:: Text to read ::

- Directed by: M. S. Anbu
- Written by: M. S. Anbu
- Produced by: A. Lalitha A. Sivaguru
- Starring: Santhosh; Prabha; Unni Maya;
- Cinematography: Naga Krishnan
- Edited by: Rajkeerthy
- Music by: Sabesh–Murali
- Production company: B Team Players
- Release date: 19 August 2011;
- Running time: 145 minutes
- Country: India
- Language: Tamil

= Mittai =

Mittai is a 2011 Indian Tamil-language romantic drama film directed by M. S. Anbu. The film stars Santhosh, Prabha and Unni Maya, with Vijayakumar, Mahanadi Shankar, A. C. Murali Mohan, Bharathi, Boys Rajan, Meera Krishnan, Singamuthu, Nellai Siva, Swaminathan and Chaams playing supporting roles. The film had musical score by Sabesh–Murali and was released on 19 August 2011.

== Plot ==
Surya and Arun are best friends and students living in a college hostel in Chennai. Arun is from a wealthy family while Surya is from a poor family. Surya is known for being a bad student and often gets into trouble. Arun then bumps into Pooja in different situations and they fall in love. In the meantime, Surya starts receiving love letters and gifts from a person called Pavithra and he starts looking for her. In the letters, Pavithra convinces Surya of becoming a good student. Surya then changes his behaviour, studies hard and passes the exam. Surya becomes frustrated that he cannot meet Pavithra. One day, he receives a letter and a parcel from her. In the letter, she tells him to forget her and in the parcel, Surya finds a statue. Surya remembers about an incident that happened a few months ago: Surya wanted to buy the statue in a shop but it was already reserved by a woman. Surya believes that the woman is Pavithra and takes his friends with him to find her. Surya then introduces Pooja to his friends as Pavithra, leaving his friend Arun aghast.

:::

> Short problem 1:
List every character name that appears in the plot section of the Mittai article.
> Short problem 2:
Please reproduce the part of the Mittai article that opens with the words containing "Mittai is a" and closes with "19 August 2011.", swapping in "minor" wherever "supporting" occurs.

:: Data ::

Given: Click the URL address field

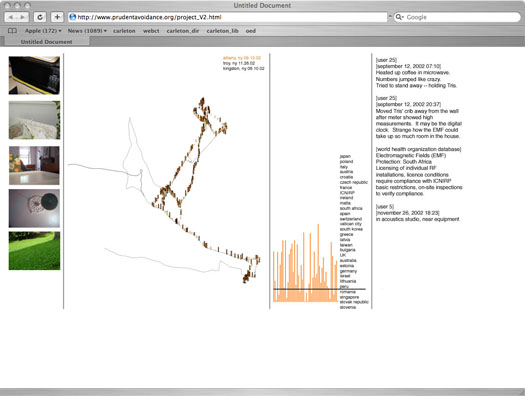Looking at the screenshot, I should tap(228, 17).

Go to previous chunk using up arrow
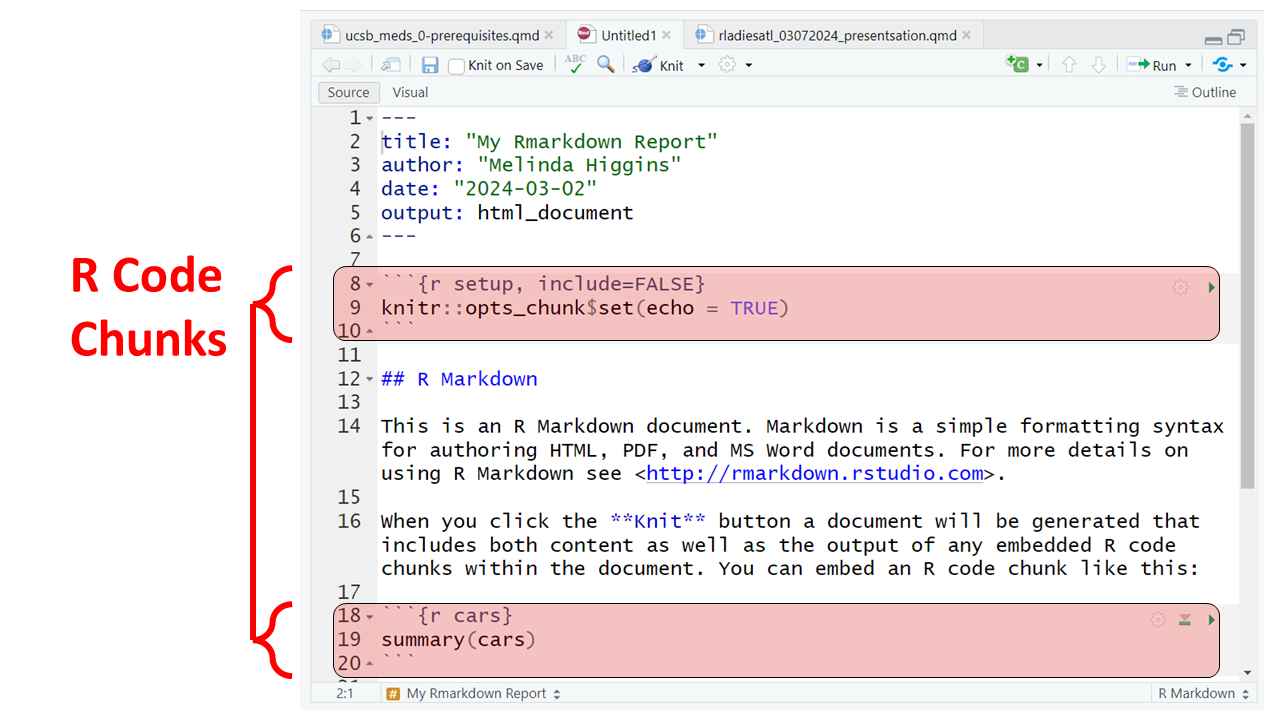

:::

> Written solution 1:
Surya, Arun, Pooja, Pavithra

> Written solution 2:
Mittai is a 2011 Indian Tamil-language romantic drama film directed by M. S. Anbu. The film stars Santhosh, Prabha and Unni Maya, with Vijayakumar, Mahanadi Shankar, A. C. Murali Mohan, Bharathi, Boys Rajan, Meera Krishnan, Singamuthu, Nellai Siva, Swaminathan and Chaams playing minor roles. The film had musical score by Sabesh–Murali and was released on 19 August 2011.